** BEGIN DATA TO PROCESS **

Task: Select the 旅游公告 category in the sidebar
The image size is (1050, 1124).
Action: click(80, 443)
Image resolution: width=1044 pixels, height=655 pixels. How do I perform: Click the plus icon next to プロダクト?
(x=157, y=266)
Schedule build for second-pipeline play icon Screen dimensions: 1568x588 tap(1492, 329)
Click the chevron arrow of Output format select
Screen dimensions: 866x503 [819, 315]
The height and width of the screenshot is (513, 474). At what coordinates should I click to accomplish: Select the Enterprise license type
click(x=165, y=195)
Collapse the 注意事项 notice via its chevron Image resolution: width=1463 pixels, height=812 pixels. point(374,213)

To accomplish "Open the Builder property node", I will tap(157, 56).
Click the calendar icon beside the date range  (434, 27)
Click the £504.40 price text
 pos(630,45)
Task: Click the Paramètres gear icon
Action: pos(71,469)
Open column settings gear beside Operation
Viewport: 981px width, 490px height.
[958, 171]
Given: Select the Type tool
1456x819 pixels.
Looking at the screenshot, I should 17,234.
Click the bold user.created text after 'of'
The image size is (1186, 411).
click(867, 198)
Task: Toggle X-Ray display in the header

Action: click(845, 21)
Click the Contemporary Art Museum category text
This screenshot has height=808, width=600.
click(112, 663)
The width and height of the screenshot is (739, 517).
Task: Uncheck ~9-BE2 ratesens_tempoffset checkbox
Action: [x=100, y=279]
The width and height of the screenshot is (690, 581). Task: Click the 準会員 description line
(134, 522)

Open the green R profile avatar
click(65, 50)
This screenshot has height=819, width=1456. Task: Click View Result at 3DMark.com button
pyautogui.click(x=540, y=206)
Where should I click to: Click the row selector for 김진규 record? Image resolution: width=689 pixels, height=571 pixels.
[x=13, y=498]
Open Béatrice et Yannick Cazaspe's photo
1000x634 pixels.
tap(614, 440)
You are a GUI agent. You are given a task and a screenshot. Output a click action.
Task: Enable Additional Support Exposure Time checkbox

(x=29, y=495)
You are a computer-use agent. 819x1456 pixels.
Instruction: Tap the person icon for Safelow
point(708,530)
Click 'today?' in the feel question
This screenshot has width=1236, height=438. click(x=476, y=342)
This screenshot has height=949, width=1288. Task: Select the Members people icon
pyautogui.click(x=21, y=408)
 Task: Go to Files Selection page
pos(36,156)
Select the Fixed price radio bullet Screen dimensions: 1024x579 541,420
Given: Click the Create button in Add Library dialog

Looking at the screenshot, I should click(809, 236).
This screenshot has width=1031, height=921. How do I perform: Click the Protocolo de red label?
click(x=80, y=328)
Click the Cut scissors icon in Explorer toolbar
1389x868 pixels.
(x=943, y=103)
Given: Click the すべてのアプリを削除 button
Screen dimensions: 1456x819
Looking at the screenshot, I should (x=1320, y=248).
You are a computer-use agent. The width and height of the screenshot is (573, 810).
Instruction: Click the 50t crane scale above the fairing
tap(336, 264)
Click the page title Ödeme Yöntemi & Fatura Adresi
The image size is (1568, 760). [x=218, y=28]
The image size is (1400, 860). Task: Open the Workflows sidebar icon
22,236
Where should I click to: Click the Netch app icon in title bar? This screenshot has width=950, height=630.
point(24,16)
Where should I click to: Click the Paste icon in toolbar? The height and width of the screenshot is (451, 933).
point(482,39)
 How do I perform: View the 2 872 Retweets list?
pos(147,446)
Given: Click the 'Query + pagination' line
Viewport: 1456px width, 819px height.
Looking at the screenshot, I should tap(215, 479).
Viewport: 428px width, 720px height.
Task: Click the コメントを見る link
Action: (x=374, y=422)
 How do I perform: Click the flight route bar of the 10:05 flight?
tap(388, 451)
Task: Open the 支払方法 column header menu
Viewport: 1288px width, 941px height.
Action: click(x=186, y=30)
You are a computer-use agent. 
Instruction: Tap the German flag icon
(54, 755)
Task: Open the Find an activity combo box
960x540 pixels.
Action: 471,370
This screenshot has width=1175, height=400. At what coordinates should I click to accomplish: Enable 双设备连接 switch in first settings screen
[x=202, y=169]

** END DATA TO PROCESS **

GIVEN INSTRUCTION
Write out the records above word for word, from the first line through the line containing "click(867, 198)", including that line.

EXPECTED OUTPUT
Task: Select the 旅游公告 category in the sidebar
The image size is (1050, 1124).
Action: click(80, 443)
Image resolution: width=1044 pixels, height=655 pixels. How do I perform: Click the plus icon next to プロダクト?
(x=157, y=266)
Schedule build for second-pipeline play icon Screen dimensions: 1568x588 tap(1492, 329)
Click the chevron arrow of Output format select
Screen dimensions: 866x503 [819, 315]
The height and width of the screenshot is (513, 474). At what coordinates should I click to accomplish: Select the Enterprise license type
click(x=165, y=195)
Collapse the 注意事项 notice via its chevron Image resolution: width=1463 pixels, height=812 pixels. point(374,213)

To accomplish "Open the Builder property node", I will tap(157, 56).
Click the calendar icon beside the date range  (434, 27)
Click the £504.40 price text
 pos(630,45)
Task: Click the Paramètres gear icon
Action: pos(71,469)
Open column settings gear beside Operation
Viewport: 981px width, 490px height.
[958, 171]
Given: Select the Type tool
1456x819 pixels.
Looking at the screenshot, I should 17,234.
Click the bold user.created text after 'of'
The image size is (1186, 411).
click(867, 198)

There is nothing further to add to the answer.